By contrast, PCR litigation can, as here, turn on evidence and burdens of proof in addition to the record of the challenged proceeding. Like Boykin, other cases relied on by the dissent for per se prejudice regardless of the evidence, except for Parks, are reversals of guilty pleas on direct appeals from limited records — not reversals of convictions from PCR collateral attacks based on circumstantial evidence and actual procedural prejudice. See post, ¶ 43 (citing several federal cases involving direct appeals from sentencing). As noted earlier, the Parks PCR *393exception to actual prejudice turned on the trial court’s “wholesale failure” to follow any of the Rule 11 constitutional protocol — again, not the situation presented here. 2008 VT 65, ¶ 10.

 That such a direct inquiry, in any event, is no talisman against coercion is illustrated by In re Fuller, 135 Vt. 575, 577, 381 A.2d 1056, 1058 (1977), where a guilty plea was stricken as coerced in an appeal from PCR denial, despite the petitioner’s earlier response to the trial court’s specific inquiry that he was acting “freely, voluntarily, and without coercion.”
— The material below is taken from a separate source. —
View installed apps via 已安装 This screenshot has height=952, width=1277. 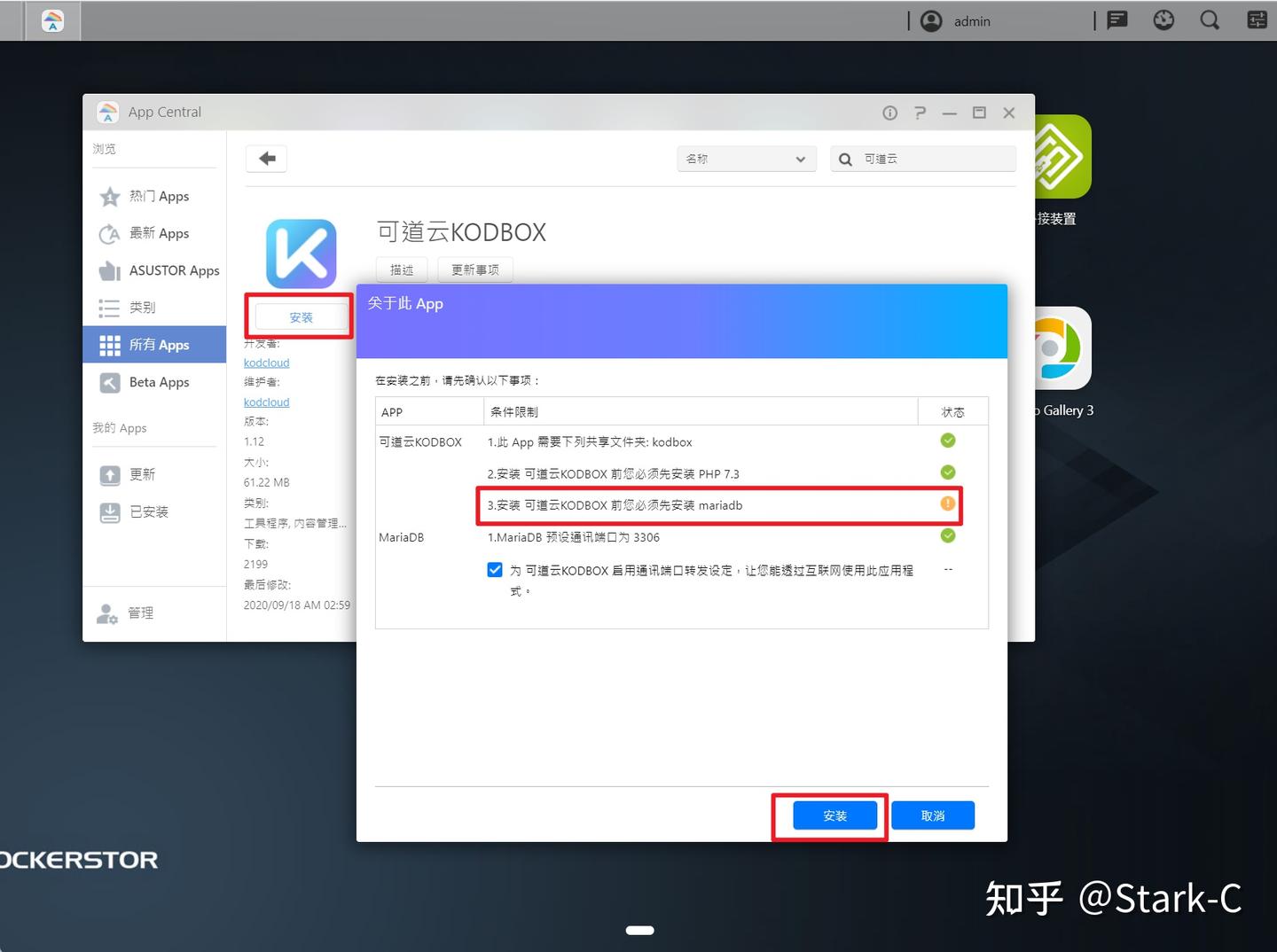coord(148,511)
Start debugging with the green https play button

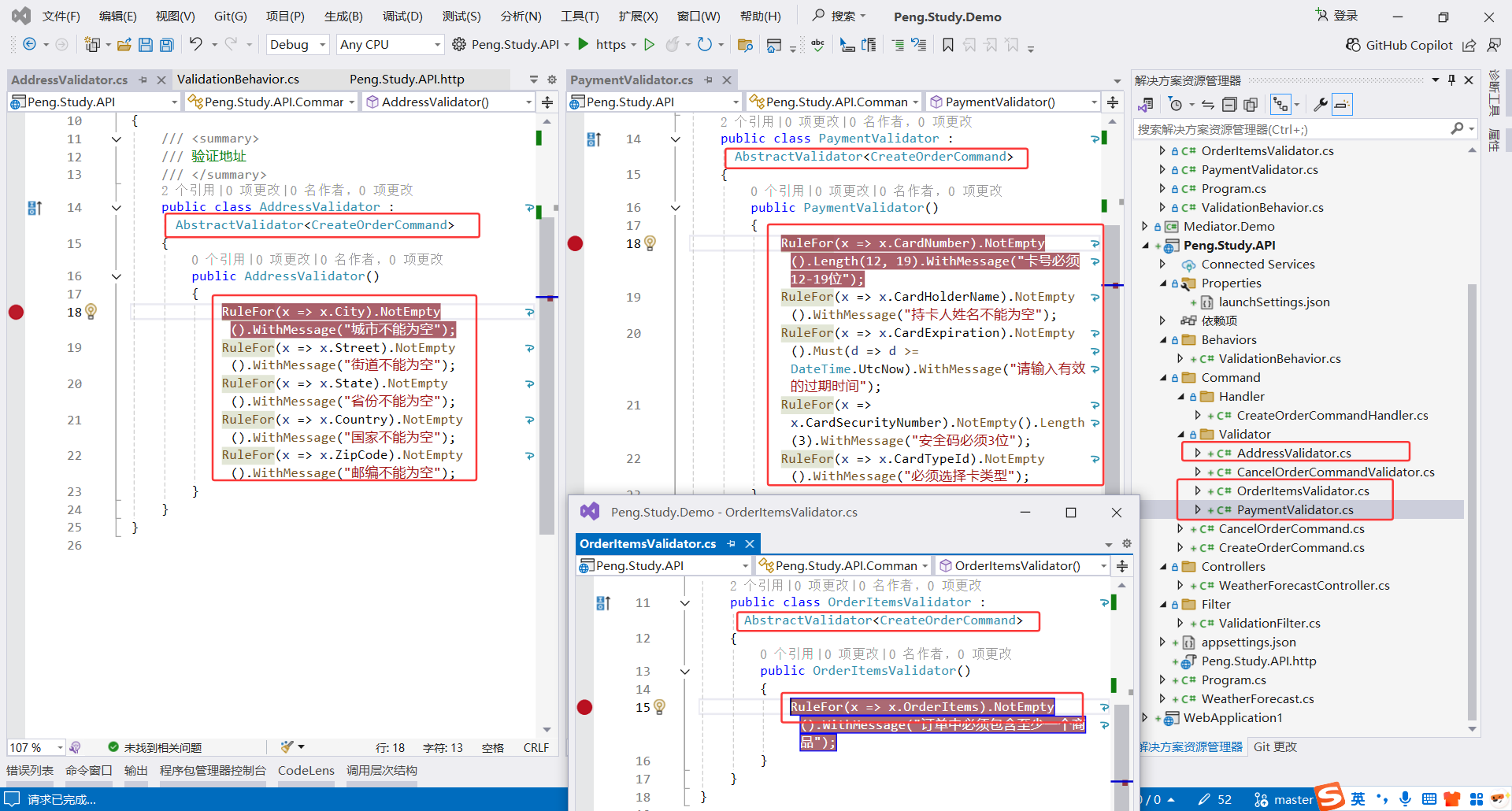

 The presence of defense counsel may not, as noted by the dissent, post, ¶¶ 46-48, guarantee against involuntary pleas, but the dissent’s refusal to attribute any significance to the guardian obligations of counsel would render the defense bar to the status of potted plants, if not complicit in coercion, in change-of-plea proceedings. In the event of actual coercion, PCR petitioners may, of course, burst the presumptive bubble of adequate representation with evidence of prejudicial incompetency.

 The dissent’s judgment that “there is clear indication of prejudice,” post, ¶ 28, without a full hearing or findings on the issue, is premature.